In October 2015 MTS and Vodafone expanded their strategic partnership; this resulted in the rebranding of MTS Ukraine as Vodafone Ukraine.

On 11 and 12 January 2018, the company operations in Ukraine's separatist entities on the occupied territories of Luhansk Oblast (on 11 January) and Donetsk Oblast (on 12 January) were discontinued after a fibre-optic line cut. This resulted in two million people losing mobile phone access. Until the Vodafone Ukraine line was repaired the remaining mobile phone carriers available in the region were the two operated by the separatist authorities. On 19 January the repair of the fibre optic line was completed and Vodafone Ukraine's services in territory controlled by the Luhansk People's Republic completely resumed. However, the territory controlled by the Donetsk People's Republic remained without a mobile connection; "the network does not work for reasons unknown to us" according to Vodafone Ukraine. On 23 March 2018, "Donetsk People's Republic" stated that Vodafone Ukraine could only resume operating in the territory controlled by it if it would start to pay taxes to the unrecognised state. Vodafone Ukraine refused.

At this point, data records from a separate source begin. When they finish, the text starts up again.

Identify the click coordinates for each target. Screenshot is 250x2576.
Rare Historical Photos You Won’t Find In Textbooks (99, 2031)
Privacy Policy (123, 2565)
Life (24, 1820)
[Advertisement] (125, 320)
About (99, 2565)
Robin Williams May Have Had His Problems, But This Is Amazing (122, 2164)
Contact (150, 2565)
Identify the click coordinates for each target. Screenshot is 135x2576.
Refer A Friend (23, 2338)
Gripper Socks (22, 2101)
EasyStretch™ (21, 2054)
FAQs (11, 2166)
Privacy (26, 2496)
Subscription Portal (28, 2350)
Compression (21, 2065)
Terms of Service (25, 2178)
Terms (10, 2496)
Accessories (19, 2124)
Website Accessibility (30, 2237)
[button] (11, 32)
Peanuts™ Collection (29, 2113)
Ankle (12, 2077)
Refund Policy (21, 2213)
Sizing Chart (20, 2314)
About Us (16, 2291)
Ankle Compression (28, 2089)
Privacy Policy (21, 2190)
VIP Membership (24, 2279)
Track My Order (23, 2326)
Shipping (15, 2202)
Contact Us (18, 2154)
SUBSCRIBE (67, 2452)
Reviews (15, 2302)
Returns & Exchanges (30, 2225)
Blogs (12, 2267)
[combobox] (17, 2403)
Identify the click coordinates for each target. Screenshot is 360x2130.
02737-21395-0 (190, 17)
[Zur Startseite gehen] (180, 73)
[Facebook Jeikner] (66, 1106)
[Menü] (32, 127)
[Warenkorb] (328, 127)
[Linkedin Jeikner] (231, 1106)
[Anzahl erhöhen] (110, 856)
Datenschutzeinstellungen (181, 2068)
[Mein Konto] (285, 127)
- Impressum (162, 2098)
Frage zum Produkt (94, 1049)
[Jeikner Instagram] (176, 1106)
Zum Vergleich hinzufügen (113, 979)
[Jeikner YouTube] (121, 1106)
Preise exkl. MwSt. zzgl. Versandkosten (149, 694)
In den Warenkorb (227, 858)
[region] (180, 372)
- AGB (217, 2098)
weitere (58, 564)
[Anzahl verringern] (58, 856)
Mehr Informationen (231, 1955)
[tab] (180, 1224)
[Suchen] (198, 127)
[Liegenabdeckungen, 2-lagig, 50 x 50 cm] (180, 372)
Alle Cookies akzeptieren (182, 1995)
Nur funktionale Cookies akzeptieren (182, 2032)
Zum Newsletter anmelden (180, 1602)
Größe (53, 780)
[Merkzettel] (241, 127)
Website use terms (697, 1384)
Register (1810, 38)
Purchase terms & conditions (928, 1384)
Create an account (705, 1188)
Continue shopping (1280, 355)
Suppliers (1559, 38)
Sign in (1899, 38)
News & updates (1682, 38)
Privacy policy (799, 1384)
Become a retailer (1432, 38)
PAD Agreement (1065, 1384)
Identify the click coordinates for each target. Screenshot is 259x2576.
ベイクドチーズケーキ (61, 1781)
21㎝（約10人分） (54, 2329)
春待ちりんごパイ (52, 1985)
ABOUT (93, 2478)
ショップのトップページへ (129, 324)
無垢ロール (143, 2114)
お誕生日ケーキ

In 2019 MTS sold its Ukraine operations to NEQSOL Holding, an Azerbaijani holding company founded in the 1990s and led by Chairman Yusif Jabbarov, who also serves as Deputy Chairman of Vodafone Ukraine.

== War in Ukraine ==
Since the beginning of the Russian invasion of Ukraine on February 24, 2022, Vodafone Ukraine has been committed to helping civilians victims of the security situation on the ground. The company has been providing free national roaming in order to allow soldiers as well as civilians to remain connected, even in damaged areas.